** What this task involves **
Although the records contain pictures, only their text should be repeated, exactly as it stands.

Stored data
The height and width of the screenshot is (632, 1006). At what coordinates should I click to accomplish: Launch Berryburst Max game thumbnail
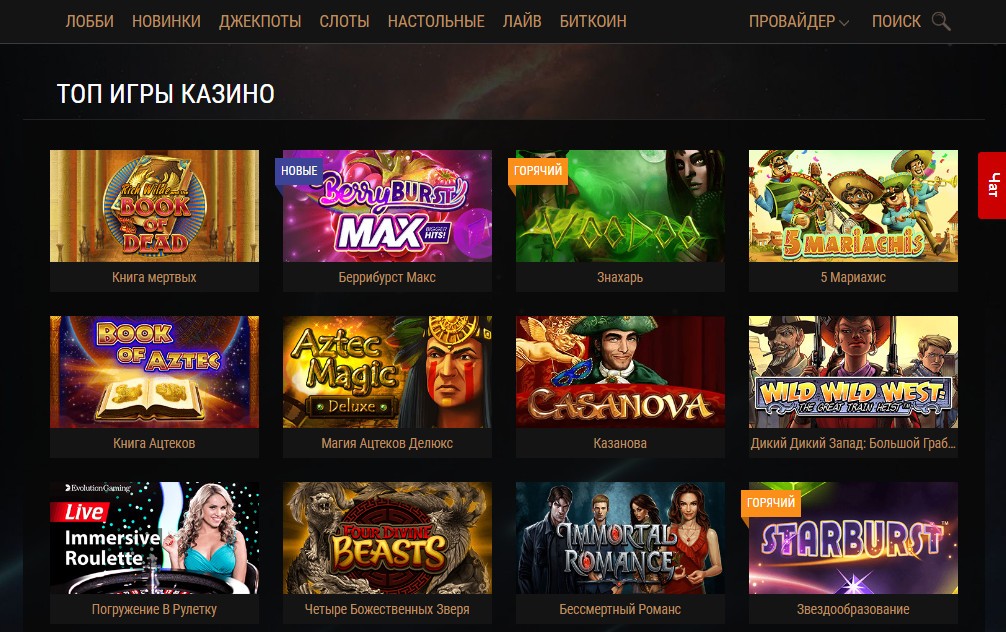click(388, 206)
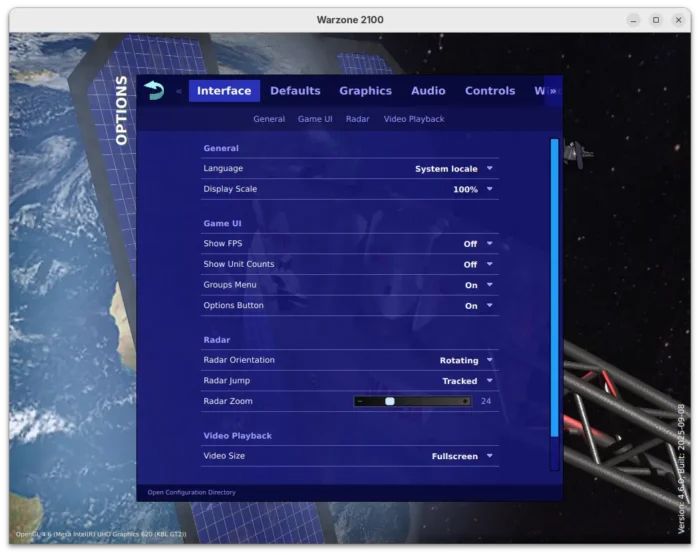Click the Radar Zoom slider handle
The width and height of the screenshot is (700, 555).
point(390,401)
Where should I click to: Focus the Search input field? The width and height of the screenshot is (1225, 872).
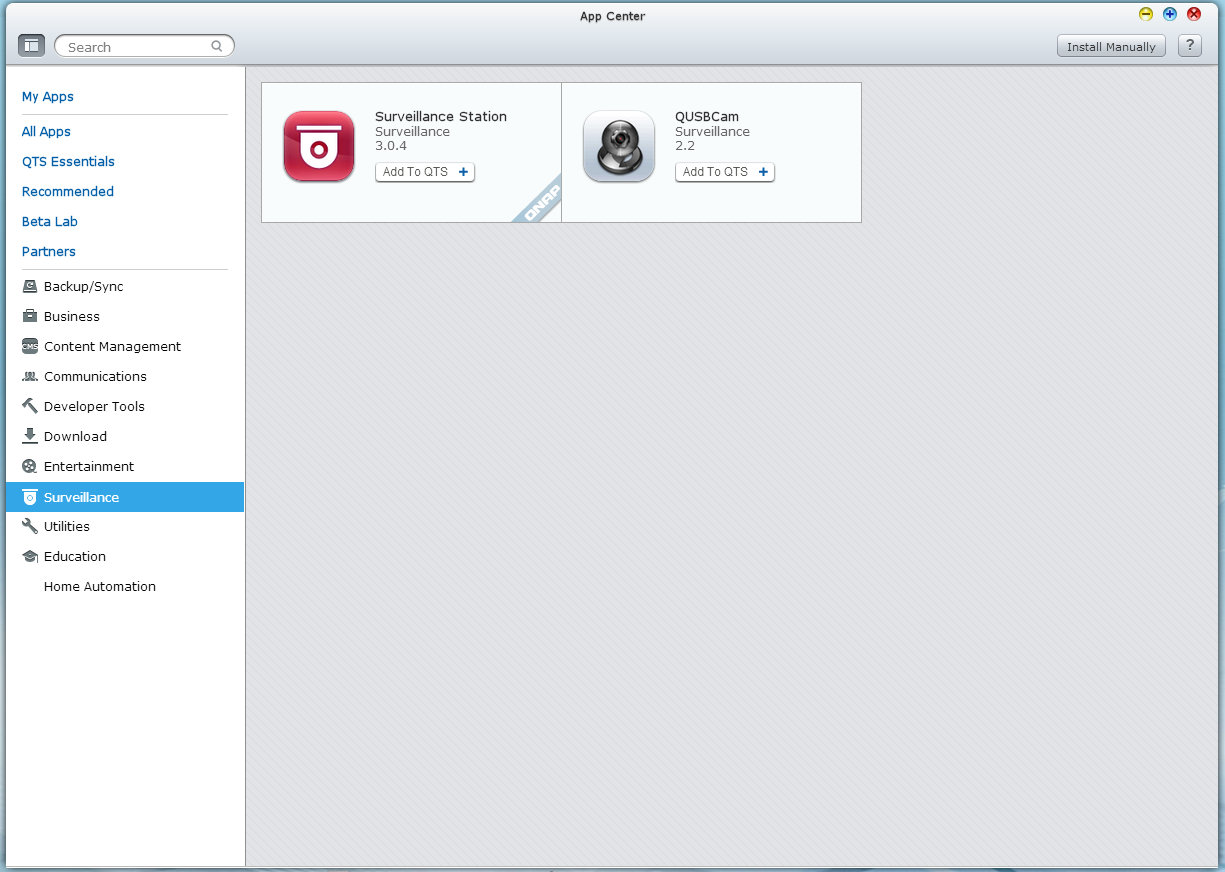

** Task output **
The height and width of the screenshot is (632, 1006). At what coordinates should I click to accomplish: Launch Berryburst Max game thumbnail
click(388, 206)
Click the Radar Zoom slider handle
The width and height of the screenshot is (700, 555).
point(390,401)
Where should I click to: Focus the Search input field? The width and height of the screenshot is (1225, 872).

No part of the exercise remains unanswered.